Fitch has simultaneously affirmed the National Long-Term Rating at ‘A-(lka)’ as well as the ‘A-(lka)’ rating on Singer’s outstanding senior unsecured debentures and ‘F2(lka)’ National Short-Term Rating on its commercial paper.
Fitch said the Negative outlook reflects the challenges Singer may face in reducing its leverage, defined as net adjusted debt/EBITDAR, to below 5.5x - the level at which the rating agency would consider negative rating action - by the financial year ending March 2021 (FY21), from 6.1x in the trailing 12 months to end-June 2019 and 6.4x at FYE19.
“The ban on Huawei Technologies by the US authorities is likely to weaken Singer’s mobile phone sales from a high of around 25 percent of revenue in FY19.
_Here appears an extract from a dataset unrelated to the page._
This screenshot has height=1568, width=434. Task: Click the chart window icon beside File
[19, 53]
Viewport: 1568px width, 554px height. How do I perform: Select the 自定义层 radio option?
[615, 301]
Singer will aim to diversify sales across other brands if the ban continues, but the efficacy of its strategy remains to be seen. It also plans to cut operating costs in the next two years, but this is subject to execution risk,” Fitch said.
The rating agency also noted that the firm’s leverage fell in the year ending June 2019 following the removal of cash margin requirements on imports in mid-March 2019.
“This saw the resumption of Singer’s supplier credit cycle, with a cash inflow of Rs.750 million from improved creditor days in 1Q20,” Fitch said. The cash margin was introduced in November 2018 by the Central Bank to discourage imports in a bid to combat pressure on the local exchange rate. Singer had to increase debt and incur higher interest costs to fund the cash margin requirement so long as letters-of-credit remained unpaid. Consequently, the company opted to repay suppliers early to reduce financing costs at the expense of higher working capital.
Meanwhile, Fitch expects Singer’s sales volume to decline in FY20 due to poor consumer sentiment, but said that there is a possibility that volume may pick up in FY21 if the recovery seen in the agricultural sector continues and domestic interest rates continue to fall.
“Approximately 40 percent of Singer’s revenue is financed by its in-house hire-purchase scheme, which is highly sensitive to domestic interest rates. Rising smartphone penetration and a shorter replacement cycle for mobile phones should also support sales volume growth over the longer term.”
Fitch said the affirmation of the National Long-term Rating is underpinned by Singer’s leading market position in consumer durables retail, its portfolio of products and brands, which are diversified across price points, its large islandwide distribution and retail store network and the well-managed hire-purchase book with limited delinquencies.
Fitch expects Singer’s EBITDA margin to improve by 50bp to 7.1 percent in FY20 and to stabilise at 7.6 percent in FY21 owing to the implementation of cost-saving measures in early FY20. Singer has improved its warehousing process and logistical operation and has optimised its inventory-management system.
“However, a weakening local exchange rate poses risk to margins, as 80-85 percent of the products Singer sells are imported. Singer’s EBITDA margin contracted by 50bp in FY19 due to the absorption of currency-related costs as a means to compete, rather than fully passing on the cost escalation to customers,” Fitch said.
Meanwhile, the rating agency said it will continue to rate Singer based on its standalone credit profile due to its assessment of the weak linkages between Singer and its parent, Hayleys PLC, under Fitch’s parent and subsidiary rating linkage methodology.
“We do not expect Hayleys to provide any extraordinary support to its subsidiary, despite its 90.4 percent stake, due to the size of Singer’s balance sheet and significant debt as of FY19.”